The batch experiment was carried out using different concentrations of Cr (VI) and Congo
red Dye (1, 10, 25, 50, 100, 125, 150 and 200 ppm) at different intervals of time (2.5, 5,
10, 15, 30, 60, 120 and 240 min). The maximum removal percentage of Cr (VI) is 97.88
% and Congo Red Dye is 96.14029 % for the metal concentration of 1 ppm exhibiting
non-linear adsorption isotherm (Langmuir, Freundlich, Dubinin-Radushkevich, and
Temkin models) and kinetic models (pseudo-first order, pseudo-second order, nth order,
and intra-particular diffusion) were analyzed using a solver add-in of Microsoft Excel.
According to the results, the Langmuir isotherm model (R2 = 0.999, R2=0.996) and
pseudo-nth order models are suitable to describe the monolayer adsorption and the process
kinetics, respectively.
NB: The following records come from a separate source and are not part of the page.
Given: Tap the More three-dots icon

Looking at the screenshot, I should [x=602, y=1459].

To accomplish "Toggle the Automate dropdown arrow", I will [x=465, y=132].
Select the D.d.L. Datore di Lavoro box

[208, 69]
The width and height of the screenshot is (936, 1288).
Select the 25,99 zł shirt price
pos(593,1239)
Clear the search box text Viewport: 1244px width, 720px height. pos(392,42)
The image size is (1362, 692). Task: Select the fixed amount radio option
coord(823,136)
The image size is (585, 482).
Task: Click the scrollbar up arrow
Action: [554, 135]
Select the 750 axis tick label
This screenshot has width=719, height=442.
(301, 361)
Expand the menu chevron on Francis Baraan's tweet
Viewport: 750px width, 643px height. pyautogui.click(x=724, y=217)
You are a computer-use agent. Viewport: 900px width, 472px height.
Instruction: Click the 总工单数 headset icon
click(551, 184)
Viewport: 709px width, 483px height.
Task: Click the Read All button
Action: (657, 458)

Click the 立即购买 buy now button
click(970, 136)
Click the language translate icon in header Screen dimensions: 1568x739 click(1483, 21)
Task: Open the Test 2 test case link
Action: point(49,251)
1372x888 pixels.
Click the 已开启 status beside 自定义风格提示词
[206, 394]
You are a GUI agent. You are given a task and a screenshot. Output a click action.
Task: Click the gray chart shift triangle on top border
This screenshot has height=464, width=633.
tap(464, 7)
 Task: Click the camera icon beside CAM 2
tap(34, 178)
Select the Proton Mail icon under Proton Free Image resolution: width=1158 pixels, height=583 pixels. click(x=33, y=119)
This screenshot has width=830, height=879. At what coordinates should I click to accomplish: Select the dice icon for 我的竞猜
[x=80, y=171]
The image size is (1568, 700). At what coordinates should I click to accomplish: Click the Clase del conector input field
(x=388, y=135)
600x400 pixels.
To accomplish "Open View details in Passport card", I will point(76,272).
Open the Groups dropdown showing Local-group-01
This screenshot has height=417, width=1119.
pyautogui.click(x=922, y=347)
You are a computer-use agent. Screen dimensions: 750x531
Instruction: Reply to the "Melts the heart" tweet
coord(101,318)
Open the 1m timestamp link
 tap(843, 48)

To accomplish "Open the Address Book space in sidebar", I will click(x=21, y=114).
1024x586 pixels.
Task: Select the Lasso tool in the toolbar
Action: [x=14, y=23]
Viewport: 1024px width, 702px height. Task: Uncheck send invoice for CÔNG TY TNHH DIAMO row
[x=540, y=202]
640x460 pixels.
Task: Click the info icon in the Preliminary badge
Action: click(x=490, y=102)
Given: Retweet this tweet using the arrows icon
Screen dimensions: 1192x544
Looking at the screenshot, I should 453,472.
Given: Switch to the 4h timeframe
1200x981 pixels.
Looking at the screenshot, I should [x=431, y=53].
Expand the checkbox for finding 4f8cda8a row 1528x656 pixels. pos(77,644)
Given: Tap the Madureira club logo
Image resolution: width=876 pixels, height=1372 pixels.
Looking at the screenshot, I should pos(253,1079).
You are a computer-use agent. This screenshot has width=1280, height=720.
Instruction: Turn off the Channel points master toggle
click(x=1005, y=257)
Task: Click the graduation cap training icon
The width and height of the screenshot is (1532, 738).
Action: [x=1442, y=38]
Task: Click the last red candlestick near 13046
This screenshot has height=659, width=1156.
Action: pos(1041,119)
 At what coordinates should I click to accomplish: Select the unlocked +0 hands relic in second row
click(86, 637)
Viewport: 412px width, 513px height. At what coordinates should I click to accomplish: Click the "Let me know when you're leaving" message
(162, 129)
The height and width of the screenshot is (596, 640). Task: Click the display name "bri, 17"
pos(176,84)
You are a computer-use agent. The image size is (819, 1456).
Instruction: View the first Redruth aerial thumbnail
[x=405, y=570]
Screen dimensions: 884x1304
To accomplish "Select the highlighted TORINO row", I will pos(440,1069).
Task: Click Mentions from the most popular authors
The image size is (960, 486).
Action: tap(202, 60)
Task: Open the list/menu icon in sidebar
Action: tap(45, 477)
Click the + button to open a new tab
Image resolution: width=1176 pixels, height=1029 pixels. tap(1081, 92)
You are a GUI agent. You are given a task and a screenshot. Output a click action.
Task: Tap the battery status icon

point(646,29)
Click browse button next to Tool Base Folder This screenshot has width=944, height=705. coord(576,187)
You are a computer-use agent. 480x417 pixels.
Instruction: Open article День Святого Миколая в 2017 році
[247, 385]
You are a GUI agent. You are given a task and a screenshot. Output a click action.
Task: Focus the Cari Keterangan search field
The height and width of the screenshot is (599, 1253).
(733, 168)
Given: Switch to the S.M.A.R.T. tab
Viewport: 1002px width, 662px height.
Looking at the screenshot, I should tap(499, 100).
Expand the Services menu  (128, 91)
The maximum adsorption capacity of algal biochar to adsorb is
186.94 mg/g for Cr (VI) and 179.9524 mg/g for Congo red Dye. For the prediction of
optimal removal efficacy, an artificial neural network of the MLP-2-7-1 (Cr (VI) and
MLP-2-5-1(Congo Red Dye) model was used. The results obtained are useful for future
work using algal biochar as an adsorbent of Cr (VI) and Congo Red Dye from textile
wastewater to achieve sustainable development goals.